In late 1988 the country's press published its first criticism of the Soviet Union. Around the same time a Mongolian party plenum considered substantial political and economic reforms. The country started to pursue a foreign policy based on national interest instead of subservience to Moscow.
As in Mongolia's huge northern neighbor, no one then dared talk about multiparty democracy. But the winds of pluralism swept even to the distant plains of Asia. Three opposition parties now compete with the communist People's Revolutionary Party.

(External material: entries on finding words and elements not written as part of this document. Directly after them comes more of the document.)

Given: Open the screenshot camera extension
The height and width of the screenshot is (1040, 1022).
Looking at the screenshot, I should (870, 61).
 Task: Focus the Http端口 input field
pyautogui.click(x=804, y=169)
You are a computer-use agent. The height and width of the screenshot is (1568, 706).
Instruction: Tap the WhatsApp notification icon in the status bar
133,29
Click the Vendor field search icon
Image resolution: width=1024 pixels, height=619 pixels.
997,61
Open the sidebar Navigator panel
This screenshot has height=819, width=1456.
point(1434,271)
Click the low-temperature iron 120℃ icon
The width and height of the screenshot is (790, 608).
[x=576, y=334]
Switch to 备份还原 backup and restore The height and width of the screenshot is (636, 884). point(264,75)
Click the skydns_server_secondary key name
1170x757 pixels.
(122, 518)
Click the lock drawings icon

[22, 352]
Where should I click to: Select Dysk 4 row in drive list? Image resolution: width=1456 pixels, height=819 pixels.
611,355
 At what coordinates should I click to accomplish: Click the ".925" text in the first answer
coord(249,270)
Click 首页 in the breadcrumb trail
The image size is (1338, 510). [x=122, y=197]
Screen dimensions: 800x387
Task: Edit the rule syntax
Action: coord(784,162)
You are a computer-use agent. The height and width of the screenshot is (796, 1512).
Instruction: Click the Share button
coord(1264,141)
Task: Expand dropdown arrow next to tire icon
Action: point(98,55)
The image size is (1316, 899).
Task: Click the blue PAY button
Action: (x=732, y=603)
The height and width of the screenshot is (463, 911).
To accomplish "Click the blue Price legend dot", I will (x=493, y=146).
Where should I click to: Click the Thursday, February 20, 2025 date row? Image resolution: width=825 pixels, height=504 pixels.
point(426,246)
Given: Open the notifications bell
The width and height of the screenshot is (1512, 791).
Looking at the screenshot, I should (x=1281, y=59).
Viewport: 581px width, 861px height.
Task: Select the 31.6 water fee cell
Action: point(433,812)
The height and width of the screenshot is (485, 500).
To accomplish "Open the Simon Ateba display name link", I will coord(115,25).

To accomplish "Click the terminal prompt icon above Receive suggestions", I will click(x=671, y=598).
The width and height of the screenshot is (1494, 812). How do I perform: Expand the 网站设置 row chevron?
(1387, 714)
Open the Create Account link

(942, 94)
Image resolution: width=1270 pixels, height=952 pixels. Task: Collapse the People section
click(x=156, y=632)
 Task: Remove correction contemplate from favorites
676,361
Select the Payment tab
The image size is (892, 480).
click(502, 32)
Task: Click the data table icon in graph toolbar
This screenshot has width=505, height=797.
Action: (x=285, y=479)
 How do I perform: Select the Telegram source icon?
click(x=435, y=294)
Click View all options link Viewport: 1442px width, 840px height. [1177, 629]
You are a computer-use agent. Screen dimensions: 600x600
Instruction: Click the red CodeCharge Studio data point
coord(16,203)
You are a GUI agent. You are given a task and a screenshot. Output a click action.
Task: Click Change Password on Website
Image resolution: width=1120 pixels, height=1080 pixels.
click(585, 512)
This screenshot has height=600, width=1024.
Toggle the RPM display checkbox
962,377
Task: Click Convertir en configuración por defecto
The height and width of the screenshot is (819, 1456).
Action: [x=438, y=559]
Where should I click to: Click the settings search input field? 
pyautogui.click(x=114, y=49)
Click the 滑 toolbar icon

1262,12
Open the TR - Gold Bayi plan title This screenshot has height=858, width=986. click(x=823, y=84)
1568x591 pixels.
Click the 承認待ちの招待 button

As elsewhere, the fast-forward pace of change in Mongolia has been largely driven by revived nationalism. Since its absorption into the communist sphere in the early 1920s, Mongolia's rich cultural and religious life has been stifled. Buddhist monasteries were closed and allowed to fall into ruin; traditional celebrations, such as the lunar new year, were banned; even the traditional Mongolian script was dropped in favor of Russian-style lettering. All these facets of Mongolian culture are now reappearing.
Economic reform has tended to follow some of China's pre-Tiananmen Square measures, such as allowing exporters to retain a share of their profits. The country's commercial ties have been solely with the Soviets, but Mongolia is developing new markets, such as Japan, for its copper and other minerals. It also hopes to exploit possible oil deposits.
The current political evolution in Ulan Bator, of course, is not to Beijing's liking. China has some 3 million citizens of Mongolian extraction. Mongolia's liberalization is yet another whiff of democracy that China would like to keep from crossing its border.